■ **Texte source**
La province reste néanmoins l'élément de base de l'organisation administrative : la réforme du 10 novembre 1818 qui divise les Etats de Terreferme en sept divisions dirigées chacune par un gouverneur nanti de pouvoirs militaires, mais aussi civils, et d'un intendant général chargé de coordonner l'administration des provinces de la division, ne met pas en cause la place de la province traditionnelle ; l'intendant particulier qui en a la charge conserve d'importantes prérogatives : il peut par exemple correspondre directement avec Turin, surveiller les responsables de services extérieurs en poste dans son intendance (eaux et forêts, genio civile), faire l'inventaire des besoins de sa province, élaborer le budget provincial [4]. Les instructions pour les intendants du 3 décembre 1818 sont tout à fait explicites : l’intendant et le cadre provincial y apparaissent toujours comme les éléments de base de l'administration locale[5].
Une telle confirmation montre clairement que l'on a écarté toute influence française : la division a une nature différente du département, et la province ne saurait être assimilée à l'arrondissement, simple découpage du département.
Les nouveautés à partir 1842
Ainsi la position de la province traditionnelle n'est pas vraiment remise en cause avant 1841 malgré les critiques de plus en plus fortes émises par les partisans d'un cadre plus large, de type divisionnaire. L'exposé des motifs des patentes royales du 26 août 1841 portant réforme de l’administration locale, fait même l'éloge de la province et réaffirme les pouvoirs de l'intendant en matière de comptes provinciaux.
Tout bascule avec les réformes des 25 août 1842 et 31 août 1843 :
Le premier accroît considérablement les pouvoirs de surveillance de l'intendant général sur l'ensemble des services administratifs de la division et surtout impose un compte unique pour l’ensemble des comptes de la circonscription ; un Congresso presso l'intendante generale composé de notables nommés était chargé de conseiller l'intendant général pour l'élaboration du budget divisionnaire.
La deuxième réforme aggrave ces dispositions l'année suivante et met en place des conseils provinciaux-ce qui peut paraître positif pour la province traditionnelle-mais consolide la position du congrès divisionnaire au plan des compétences et du personnel, celui-ci étant composé de membres choisis parmi les notables conseillers provinciaux. Une séparation des conseils aurait assurément davantage favorisé la défense de l'identité provinciale.
Une dernière hésitation apparaît dans les lettres patentes du 27 novembre 1847 (art. 149) qui définissent la province, mais aussi la division comme corpi morali non sans bien insister sur le fait que l’intendant général est le capo de la division (art. 161).
Enfin la loi communale et provinciale du 7 octobre 1848 lève toute ambiguïté et tranche en faveur de la division, désormais seule à détenir la personnalité civile. L'affaire est entendue : la province est presque dans la même situation que l'arrondissement français, qui n’a pu obtenir la personnalité civile, finalement accordée au département après un long débat par la loi du 10 mai 1838. On observera cependant que la loi de l'an VIII accordait fort peu de pouvoirs à l’arrondissement -même pas un embryon de prérogative budgétaire[6]- alors que la provincia était tout de même en 1814 le rouage de base de l'administration locale sarde.

■ **Consigne**
Reprenez le texte sur la province dans les États sardes et poursuivez-le après sa dernière phrase. Les items qui suivent forment un ensemble à part, distinct du texte sur la province dans les États sardes.

■ **Extraits de données**
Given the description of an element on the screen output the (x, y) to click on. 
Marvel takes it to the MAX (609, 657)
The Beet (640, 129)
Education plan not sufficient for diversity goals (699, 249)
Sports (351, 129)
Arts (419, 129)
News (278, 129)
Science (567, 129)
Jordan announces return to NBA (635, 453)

--

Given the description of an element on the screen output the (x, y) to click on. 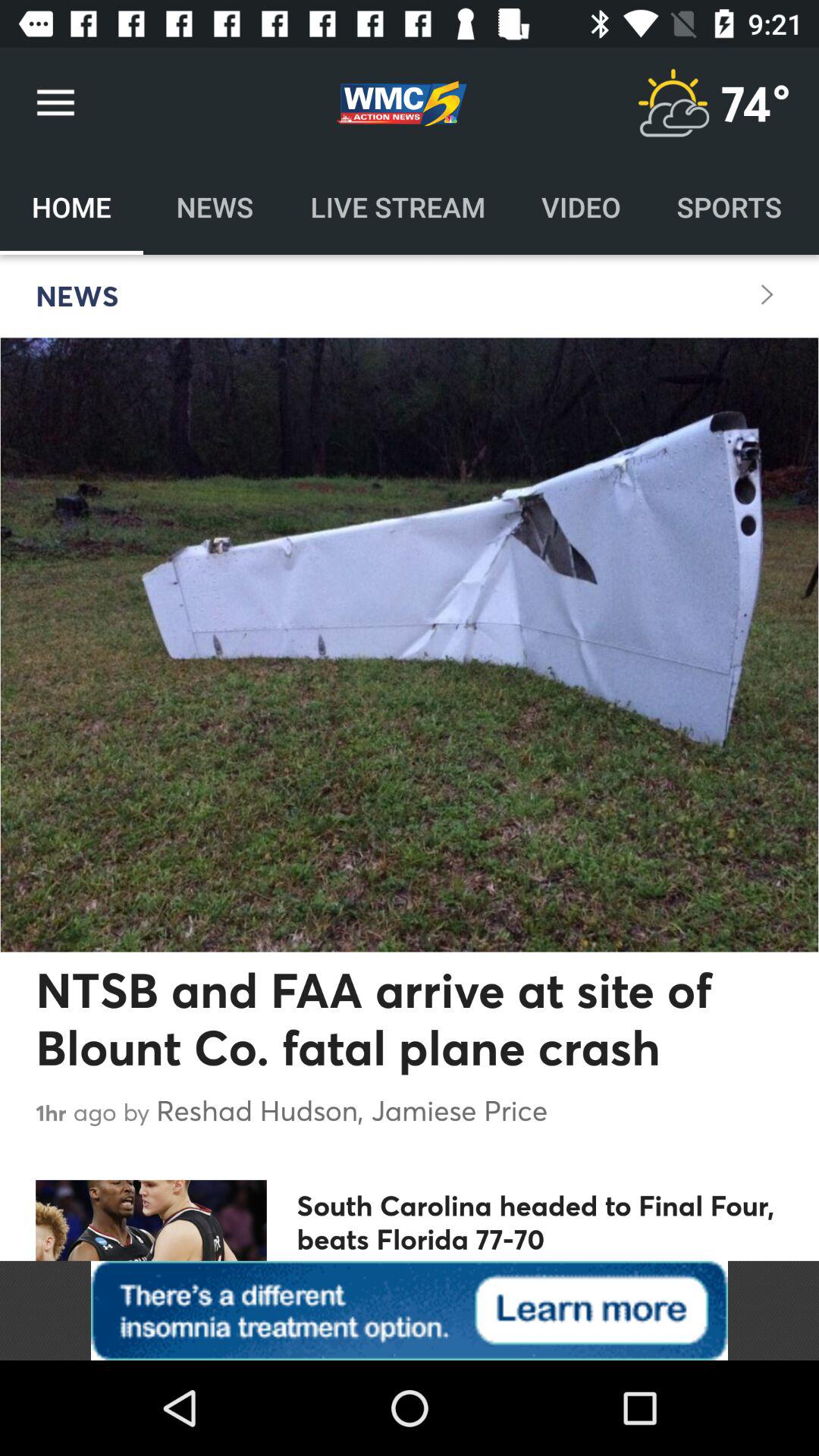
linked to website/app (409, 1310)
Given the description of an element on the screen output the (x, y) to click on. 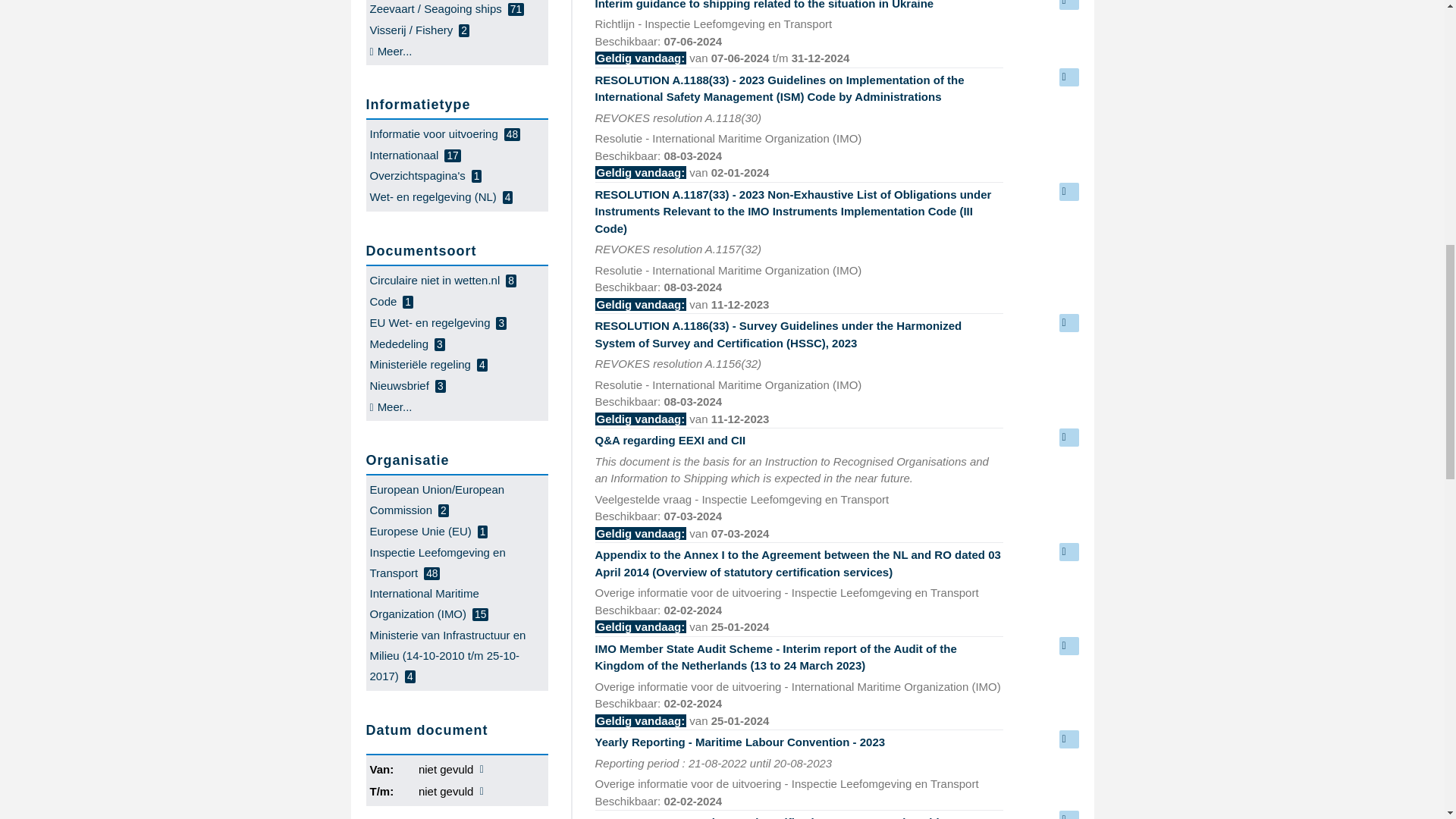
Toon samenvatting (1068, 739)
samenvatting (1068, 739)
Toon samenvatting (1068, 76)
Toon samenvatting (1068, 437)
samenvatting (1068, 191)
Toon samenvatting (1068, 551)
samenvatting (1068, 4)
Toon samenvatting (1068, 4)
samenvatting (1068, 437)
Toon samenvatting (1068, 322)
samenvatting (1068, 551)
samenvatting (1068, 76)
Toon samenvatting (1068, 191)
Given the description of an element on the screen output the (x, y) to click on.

==

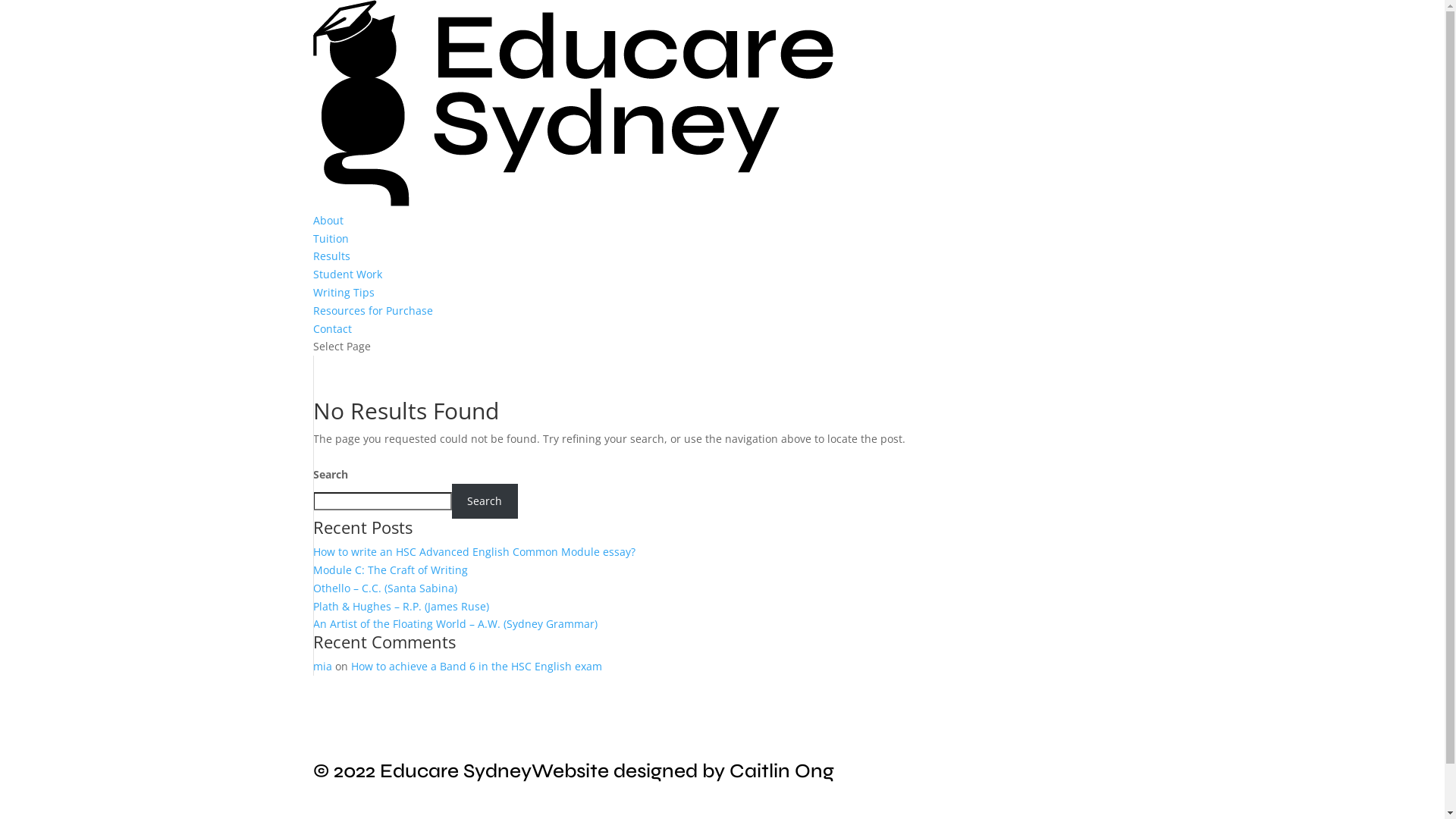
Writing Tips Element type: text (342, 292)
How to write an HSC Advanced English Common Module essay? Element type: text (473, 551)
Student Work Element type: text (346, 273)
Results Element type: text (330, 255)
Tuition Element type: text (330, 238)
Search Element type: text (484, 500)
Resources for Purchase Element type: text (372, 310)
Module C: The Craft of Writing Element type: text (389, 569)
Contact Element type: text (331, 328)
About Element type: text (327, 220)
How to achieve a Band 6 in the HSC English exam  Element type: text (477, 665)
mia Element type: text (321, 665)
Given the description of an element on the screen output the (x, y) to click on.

■ **Corrigé**
Les adversaires de la petite province traditionnelle sont parvenus à leurs fins. La loi Rattazi d’octobre 1859 sanctionne le vieux débat : la division administrative prend le nom de province et la vecchia provincia celui de circondario, simple découpage de la nouvelle province. A la tête de celle-ci on trouvait un gouverneur nanti de pouvoirs tout à fait comparables à ceux du préfet français et à la tête du circondario un intendant plus proche d'un sous-préfet que d'un intendant de l’époque de Charles-Félix.
Vues de Nice, ces réformes peuvent être appréciées diversement. D'une part elles ont indubitablement favorisé la ville de Nice en faisant de la capitale du Comté un chef-lieu de division, comprenant outre la province de Nice (120 000 h. environ) les provinces de San Remo et d’Oneglia (60 000 h. chacune). La nouvelle organisation administrative divisionnaire se superpose ainsi aux structures préexistantes, telles le Sénat ou le Consulat de Mer, contribuant à faire de Nice une véritable capitale régionale concentrant tous les services extérieurs de l'Etat. Sur ce plan, il est évident que le gain administratif était considérable.
Il en va autrement pour la province. L'évolution administrative générale décrite ci-dessus a contribué à fondre la province "Comté de Nice" dans un ensemble régional largement ouvert sur la Ligurie. Or les provinces d'Oneglia et de San Remo occupent dans cette division une place comparable à celle du Comté de Nice. Cette ouverture administrative impose au gouverneur, à l'intendant général et plus tard au Congrès divisionnaire, une prise en compte des intérêts ligures. Or ceux-ci sont en plusieurs domaines opposés ou concurrents : c'est le cas par exemple en matière de commerce maritime ou d'oléiculture. De facto, la structure divisionnaire contribuait à affaiblir les moyens de défense du particularisme niçois.
La situation de la ville de Nice, partagée entre sa fonction traditionnelle de capitale du Comté et sa nouvelle situation de capitale régionale est d'ailleurs ambiguë. Sans chercher à forcer le paradoxe, on peut penser que la croissance des services divisionnaires à Nice même, a contribué à favoriser une "italianisation" progressive de l'administration. Même si les positions niçoises restent fortes, il apparaît que plus on s'avance dans la période plus s'affirme la présence d'agents ligures ou piémontais dans cette administration. Le Calendario generale del Regno laisse clairement apparaître cette évolution.
L’unité en question
Le Comté de Nice est une entité provinciale composite issue de la Dédition de 1388. Son unité vient moins d'une culture ou même d'un dialecte commun -sur ce plan il existe des différences non négligeables entre les différentes parties de la province-que d’une histoire commune et des liens étroit unissant chaque communauté à Nice. Cette unité est progressivement mise en question à partir de la fin du XVIIIe siècle.
         Il faut y voir la conséquence, d'une part des modifications de frontières intervenues au cours de la période, d'autre part de la pénétration de l'influence française dans toute la partie ouest de la province.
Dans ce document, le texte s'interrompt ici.